---------- RECORDS SHOWN

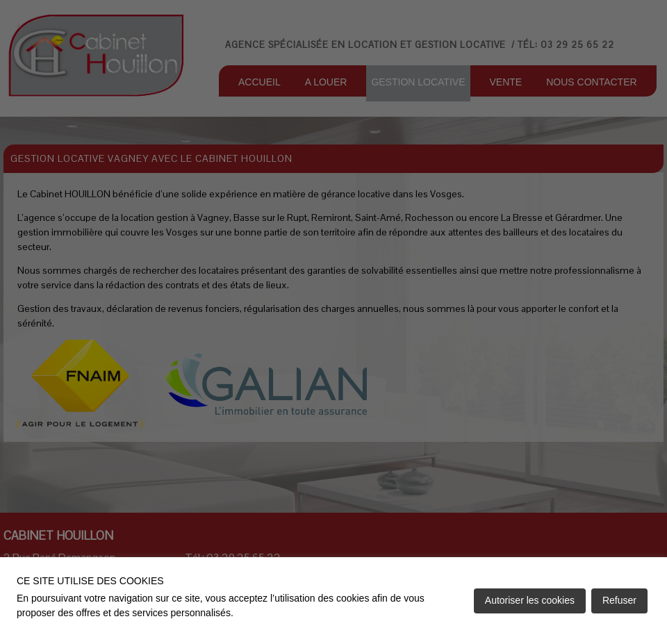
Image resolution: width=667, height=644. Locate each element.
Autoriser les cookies (529, 600)
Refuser (619, 600)
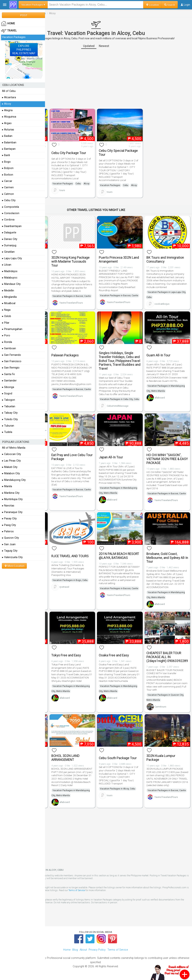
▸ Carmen (8, 188)
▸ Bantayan (9, 149)
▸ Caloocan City (11, 454)
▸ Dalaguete (9, 232)
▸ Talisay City (10, 413)
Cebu (78, 183)
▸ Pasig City (9, 525)
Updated (89, 46)
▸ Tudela (7, 432)
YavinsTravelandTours (71, 302)
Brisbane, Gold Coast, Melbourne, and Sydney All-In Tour (167, 558)
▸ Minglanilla (9, 297)
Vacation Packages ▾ (33, 5)
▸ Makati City (10, 467)
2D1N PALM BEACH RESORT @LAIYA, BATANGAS (119, 556)
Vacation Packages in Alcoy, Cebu (117, 789)
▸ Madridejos (10, 271)
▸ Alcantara (9, 97)
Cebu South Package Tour (118, 758)
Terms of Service (77, 890)
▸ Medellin (8, 291)
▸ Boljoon (8, 168)
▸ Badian (7, 136)
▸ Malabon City (11, 473)
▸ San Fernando (11, 355)
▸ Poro (6, 336)
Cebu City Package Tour (69, 153)
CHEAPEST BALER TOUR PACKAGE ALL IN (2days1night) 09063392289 (167, 657)
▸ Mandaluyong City (14, 480)
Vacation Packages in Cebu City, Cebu (119, 399)
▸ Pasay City (9, 519)
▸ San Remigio (11, 368)
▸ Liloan (6, 265)
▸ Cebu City (9, 200)
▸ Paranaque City (12, 512)
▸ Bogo (6, 162)
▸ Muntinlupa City (12, 499)
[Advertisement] (96, 79)
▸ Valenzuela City (12, 557)
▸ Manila (7, 486)
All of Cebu (9, 91)
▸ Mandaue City (11, 284)
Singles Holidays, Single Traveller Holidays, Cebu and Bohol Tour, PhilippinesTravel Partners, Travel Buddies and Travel (120, 361)
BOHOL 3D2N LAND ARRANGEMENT (66, 758)
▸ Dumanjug (9, 245)
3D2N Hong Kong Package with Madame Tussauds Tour (70, 261)
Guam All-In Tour (158, 355)
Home (67, 950)
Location (152, 5)
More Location (14, 566)
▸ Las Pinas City (11, 461)
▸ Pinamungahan (12, 329)
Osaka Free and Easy (114, 655)
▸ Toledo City (10, 419)
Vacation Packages (62, 183)
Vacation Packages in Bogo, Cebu (70, 580)
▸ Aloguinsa (9, 117)
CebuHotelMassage (118, 406)
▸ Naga (6, 310)
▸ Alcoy (6, 104)
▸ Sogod (7, 393)
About (83, 950)
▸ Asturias (8, 130)
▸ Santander (9, 380)
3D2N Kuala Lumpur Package (161, 758)
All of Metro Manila (13, 448)
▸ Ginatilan (8, 252)
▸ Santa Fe (8, 374)
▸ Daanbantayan (12, 226)
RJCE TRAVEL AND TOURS (70, 556)
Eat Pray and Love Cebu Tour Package (72, 457)
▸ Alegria (7, 110)
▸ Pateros (8, 531)
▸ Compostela (10, 207)
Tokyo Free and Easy (66, 655)
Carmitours (160, 706)
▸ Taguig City (10, 550)
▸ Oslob (6, 316)
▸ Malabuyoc (10, 278)
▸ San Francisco (11, 361)
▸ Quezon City (10, 538)
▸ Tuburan (8, 426)
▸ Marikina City (11, 493)
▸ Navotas (8, 506)
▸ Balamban (9, 142)
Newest (104, 46)
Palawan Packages (65, 355)
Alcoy (86, 183)
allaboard (160, 398)
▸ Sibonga (8, 387)
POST (24, 15)
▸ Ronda (7, 342)
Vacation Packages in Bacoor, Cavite (72, 296)
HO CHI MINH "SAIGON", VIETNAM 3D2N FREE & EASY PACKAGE (167, 459)
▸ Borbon (7, 175)
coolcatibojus (162, 304)
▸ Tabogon (8, 400)
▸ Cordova (8, 220)
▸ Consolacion (11, 213)
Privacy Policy (97, 950)
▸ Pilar (6, 323)
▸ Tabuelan (8, 406)
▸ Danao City (10, 239)
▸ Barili (6, 155)
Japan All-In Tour (111, 457)
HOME (8, 24)
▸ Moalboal (8, 303)
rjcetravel (64, 587)
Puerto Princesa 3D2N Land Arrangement (119, 259)
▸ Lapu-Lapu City (12, 258)
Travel (9, 31)
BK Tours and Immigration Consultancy (165, 259)
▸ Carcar (7, 181)
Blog (75, 950)
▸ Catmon (8, 194)
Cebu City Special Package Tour (118, 153)
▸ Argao (7, 123)
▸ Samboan (9, 348)
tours (62, 190)
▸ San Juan (9, 544)
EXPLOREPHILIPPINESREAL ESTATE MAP (24, 49)
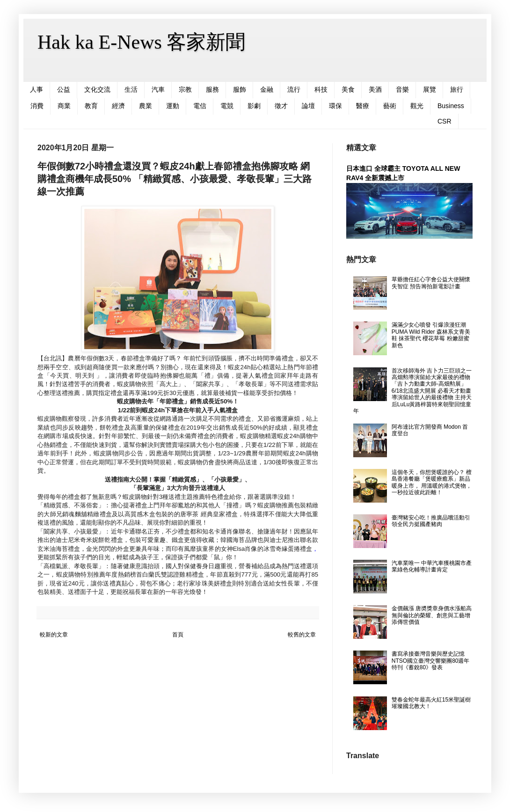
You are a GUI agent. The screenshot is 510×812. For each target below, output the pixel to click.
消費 (37, 106)
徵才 (281, 106)
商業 (64, 106)
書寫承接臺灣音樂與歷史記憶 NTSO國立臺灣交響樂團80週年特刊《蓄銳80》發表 (430, 660)
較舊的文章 (302, 635)
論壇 (308, 106)
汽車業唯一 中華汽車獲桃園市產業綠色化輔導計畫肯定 (431, 566)
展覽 (430, 89)
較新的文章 (54, 635)
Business (451, 106)
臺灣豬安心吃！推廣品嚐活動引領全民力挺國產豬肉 (431, 521)
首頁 (178, 635)
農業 (146, 106)
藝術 (390, 106)
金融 (267, 89)
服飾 (240, 89)
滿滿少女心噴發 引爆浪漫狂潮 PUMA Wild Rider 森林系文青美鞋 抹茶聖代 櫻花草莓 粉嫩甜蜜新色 (431, 335)
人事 (36, 89)
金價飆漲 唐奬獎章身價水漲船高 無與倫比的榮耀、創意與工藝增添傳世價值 (431, 615)
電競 (227, 106)
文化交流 (97, 89)
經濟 (118, 106)
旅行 (457, 89)
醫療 (363, 106)
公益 (64, 89)
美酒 (375, 89)
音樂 (402, 89)
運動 (173, 106)
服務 (212, 89)
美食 (348, 89)
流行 (294, 89)
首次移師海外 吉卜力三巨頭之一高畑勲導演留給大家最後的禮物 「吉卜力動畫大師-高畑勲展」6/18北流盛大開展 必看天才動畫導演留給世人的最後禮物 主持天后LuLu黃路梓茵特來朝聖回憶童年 (412, 391)
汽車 (158, 89)
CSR (444, 121)
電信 (200, 106)
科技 (321, 89)
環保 (335, 106)
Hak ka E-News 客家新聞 (141, 42)
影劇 (254, 106)
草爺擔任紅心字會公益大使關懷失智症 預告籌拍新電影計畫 (431, 283)
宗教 (185, 89)
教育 (91, 106)
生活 (131, 89)
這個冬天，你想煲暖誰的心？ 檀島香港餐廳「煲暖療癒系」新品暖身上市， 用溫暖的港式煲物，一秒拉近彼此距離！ (431, 482)
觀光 (417, 106)
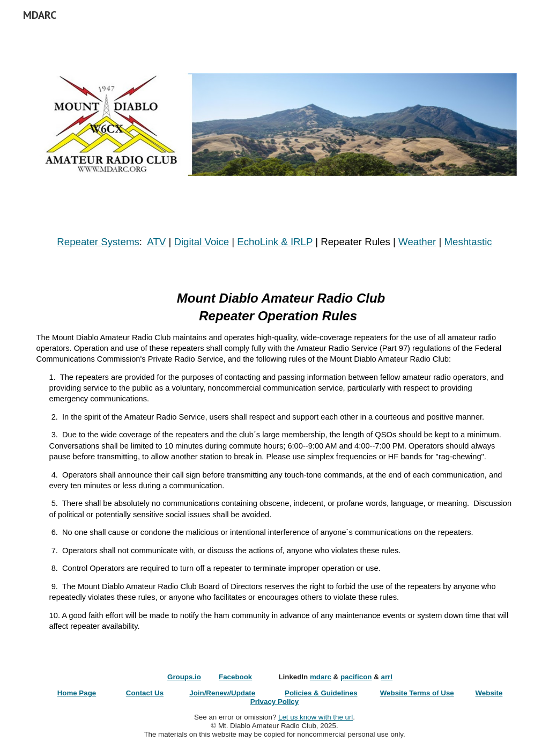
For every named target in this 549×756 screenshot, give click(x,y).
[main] (274, 242)
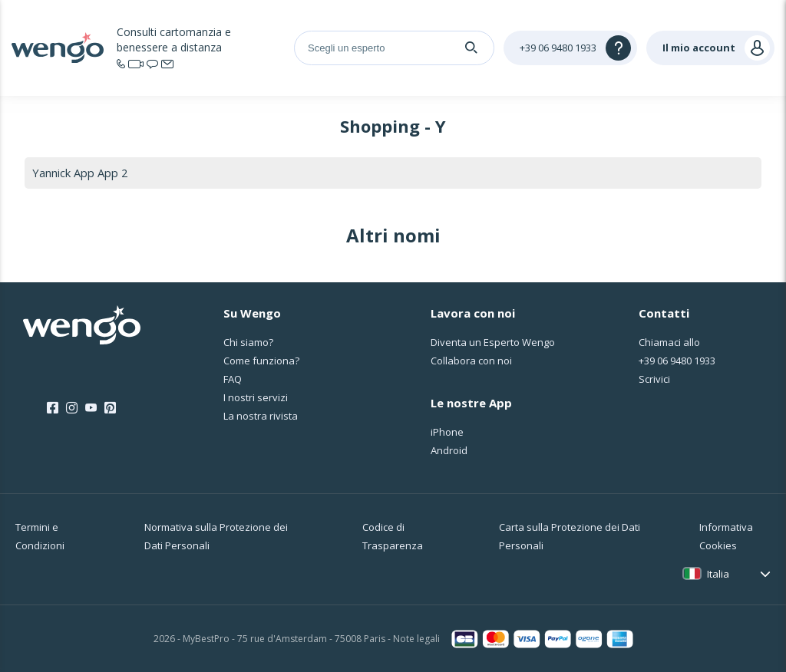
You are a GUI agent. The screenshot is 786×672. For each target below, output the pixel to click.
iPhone (447, 432)
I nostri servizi (256, 397)
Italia (718, 574)
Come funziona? (261, 361)
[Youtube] (91, 409)
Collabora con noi (471, 361)
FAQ (233, 379)
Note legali (416, 638)
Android (449, 450)
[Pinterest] (110, 409)
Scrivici (654, 379)
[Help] (570, 48)
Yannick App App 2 (80, 173)
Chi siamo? (248, 342)
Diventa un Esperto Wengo (493, 342)
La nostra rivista (260, 416)
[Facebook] (52, 409)
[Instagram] (71, 409)
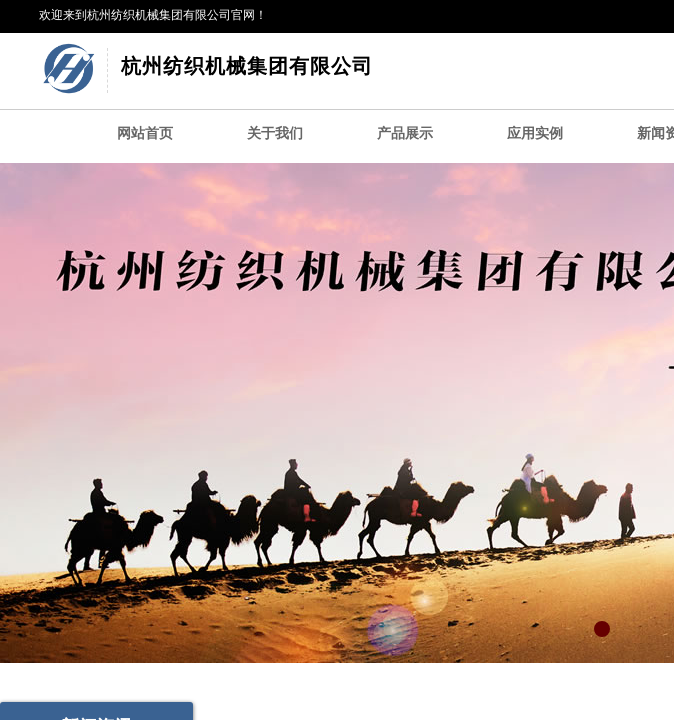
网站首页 (145, 133)
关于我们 (275, 133)
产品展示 (405, 133)
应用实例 (535, 133)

--------------------

*SHORT EXERCISE*. Give back all of the rows above word for word, leaving out the pictures.

*TASK OUTPUT*.
Image resolution: width=667, height=644. Locate each element.
Autoriser les cookies (529, 600)
Refuser (619, 600)
▸ Carmen (8, 188)
▸ Bantayan (9, 149)
▸ Caloocan City (11, 454)
▸ Dalaguete (9, 232)
▸ Talisay City (10, 413)
Cebu (78, 183)
▸ Pasig City (9, 525)
Updated (89, 46)
▸ Tudela (7, 432)
YavinsTravelandTours (71, 302)
Brisbane, Gold Coast, Melbourne, and Sydney All-In Tour (167, 558)
▸ Minglanilla (9, 297)
Vacation Packages ▾ (33, 5)
▸ Makati City (10, 467)
2D1N PALM BEACH RESORT @LAIYA, BATANGAS (119, 556)
Vacation Packages in Alcoy, Cebu (117, 789)
▸ Madridejos (10, 271)
▸ Alcantara (9, 97)
Cebu South Package Tour (118, 758)
Terms of Service (77, 890)
▸ Medellin (8, 291)
▸ Boljoon (8, 168)
▸ Badian (7, 136)
▸ Malabon City (11, 473)
▸ San Fernando (11, 355)
▸ Poro (6, 336)
Cebu City Package Tour (69, 153)
CHEAPEST BALER TOUR PACKAGE ALL IN (2days1night) 09063392289 (167, 657)
▸ Mandaluyong City (14, 480)
Vacation Packages in Cebu City, Cebu (119, 399)
▸ Pasay City (9, 519)
▸ San Remigio (11, 368)
▸ Liloan (6, 265)
▸ Cebu City (9, 200)
▸ Paranaque City (12, 512)
▸ Bogo (6, 162)
▸ Muntinlupa City (12, 499)
[Advertisement] (96, 79)
▸ Valenzuela City (12, 557)
▸ Manila (7, 486)
All of Cebu (9, 91)
▸ Mandaue City (11, 284)
Singles Holidays, Single Traveller Holidays, Cebu and Bohol Tour, PhilippinesTravel Partners, Travel Buddies and Travel (120, 361)
BOHOL 3D2N LAND ARRANGEMENT (66, 758)
▸ Dumanjug (9, 245)
3D2N Hong Kong Package with Madame Tussauds Tour (70, 261)
Guam All-In Tour (158, 355)
Home (67, 950)
Location (152, 5)
More Location (14, 566)
▸ Las Pinas City (11, 461)
▸ Pinamungahan (12, 329)
Osaka Free and Easy (114, 655)
▸ Toledo City (10, 419)
Vacation Packages (62, 183)
Vacation Packages in Bogo, Cebu (70, 580)
▸ Aloguinsa (9, 117)
CebuHotelMassage (118, 406)
▸ Naga (6, 310)
▸ Alcoy (6, 104)
▸ Sogod (7, 393)
About (83, 950)
▸ Asturias (8, 130)
▸ Santander (9, 380)
3D2N Kuala Lumpur Package (161, 758)
All of Metro Manila (13, 448)
▸ Ginatilan (8, 252)
▸ Santa Fe (8, 374)
▸ Daanbantayan (12, 226)
RJCE TRAVEL AND TOURS (70, 556)
Eat Pray and Love Cebu Tour Package (72, 457)
▸ Alegria (7, 110)
▸ Pateros (8, 531)
▸ Compostela (10, 207)
Tokyo Free and Easy (66, 655)
Carmitours (160, 706)
▸ Taguig City (10, 550)
▸ Oslob (6, 316)
▸ Malabuyoc (10, 278)
▸ San Francisco (11, 361)
▸ Quezon City (10, 538)
▸ Tuburan (8, 426)
▸ Marikina City (11, 493)
▸ Navotas (8, 506)
▸ Balamban (9, 142)
Newest (104, 46)
Palawan Packages (65, 355)
Alcoy (86, 183)
allaboard (160, 398)
▸ Sibonga (8, 387)
POST (24, 15)
▸ Ronda (7, 342)
Vacation Packages in Bacoor, Cavite (72, 296)
HO CHI MINH "SAIGON", VIETNAM 3D2N FREE & EASY PACKAGE (167, 459)
▸ Borbon (7, 175)
coolcatibojus (162, 304)
▸ Tabogon (8, 400)
▸ Cordova (8, 220)
▸ Consolacion (11, 213)
Privacy Policy (97, 950)
▸ Pilar (6, 323)
▸ Tabuelan (8, 406)
▸ Danao City (10, 239)
▸ Barili (6, 155)
Japan All-In Tour (111, 457)
HOME (8, 24)
▸ Moalboal (8, 303)
rjcetravel (64, 587)
Puerto Princesa 3D2N Land Arrangement (119, 259)
▸ Lapu-Lapu City (12, 258)
Travel (9, 31)
BK Tours and Immigration Consultancy (165, 259)
▸ Carcar (7, 181)
Blog (75, 950)
▸ Catmon (8, 194)
Cebu City Special Package Tour (118, 153)
▸ Argao (7, 123)
▸ Samboan (9, 348)
tours (62, 190)
▸ San Juan (9, 544)
EXPLOREPHILIPPINESREAL ESTATE MAP (24, 49)
You are a GUI agent. The screenshot is 510×812. For each target below, output the pixel to click.
消費 (37, 106)
徵才 (281, 106)
商業 (64, 106)
書寫承接臺灣音樂與歷史記憶 NTSO國立臺灣交響樂團80週年特刊《蓄銳80》發表 (430, 660)
較舊的文章 (302, 635)
論壇 (308, 106)
汽車業唯一 中華汽車獲桃園市產業綠色化輔導計畫肯定 (431, 566)
展覽 (430, 89)
較新的文章 (54, 635)
Business (451, 106)
臺灣豬安心吃！推廣品嚐活動引領全民力挺國產豬肉 (431, 521)
首頁 (178, 635)
農業 (146, 106)
藝術 (390, 106)
金融 (267, 89)
服飾 (240, 89)
滿滿少女心噴發 引爆浪漫狂潮 PUMA Wild Rider 森林系文青美鞋 抹茶聖代 櫻花草莓 粉嫩甜蜜新色 (431, 335)
人事 (36, 89)
金價飆漲 唐奬獎章身價水漲船高 無與倫比的榮耀、創意與工藝增添傳世價值 (431, 615)
電競 (227, 106)
文化交流 (97, 89)
經濟 (118, 106)
旅行 (457, 89)
醫療 (363, 106)
公益 (64, 89)
美酒 (375, 89)
音樂 (402, 89)
運動 (173, 106)
服務 (212, 89)
美食 (348, 89)
流行 (294, 89)
首次移師海外 吉卜力三巨頭之一高畑勲導演留給大家最後的禮物 「吉卜力動畫大師-高畑勲展」6/18北流盛大開展 必看天才動畫導演留給世人的最後禮物 主持天后LuLu黃路梓茵特來朝聖回憶童年 (412, 391)
汽車 (158, 89)
CSR (444, 121)
電信 (200, 106)
科技 (321, 89)
環保 (335, 106)
Hak ka E-News 客家新聞 (141, 42)
影劇 (254, 106)
草爺擔任紅心字會公益大使關懷失智症 預告籌拍新電影計畫 (431, 283)
宗教 (185, 89)
教育 (91, 106)
生活 (131, 89)
這個冬天，你想煲暖誰的心？ 檀島香港餐廳「煲暖療癒系」新品暖身上市， 用溫暖的港式煲物，一秒拉近彼此距離！ (431, 482)
觀光 (417, 106)
For every named target in this 549×756 screenshot, give click(x,y).
[main] (274, 242)
You are a GUI agent. The screenshot is 786×672. For each target below, output the pixel to click.
iPhone (447, 432)
I nostri servizi (256, 397)
Italia (718, 574)
Come funziona? (261, 361)
[Youtube] (91, 409)
Collabora con noi (471, 361)
FAQ (233, 379)
Note legali (416, 638)
Android (449, 450)
[Pinterest] (110, 409)
Scrivici (654, 379)
[Help] (570, 48)
Yannick App App 2 (80, 173)
Chi siamo? (248, 342)
Diventa un Esperto Wengo (493, 342)
La nostra rivista (260, 416)
[Facebook] (52, 409)
[Instagram] (71, 409)
网站首页 (145, 133)
关于我们 (275, 133)
产品展示 (405, 133)
应用实例 (535, 133)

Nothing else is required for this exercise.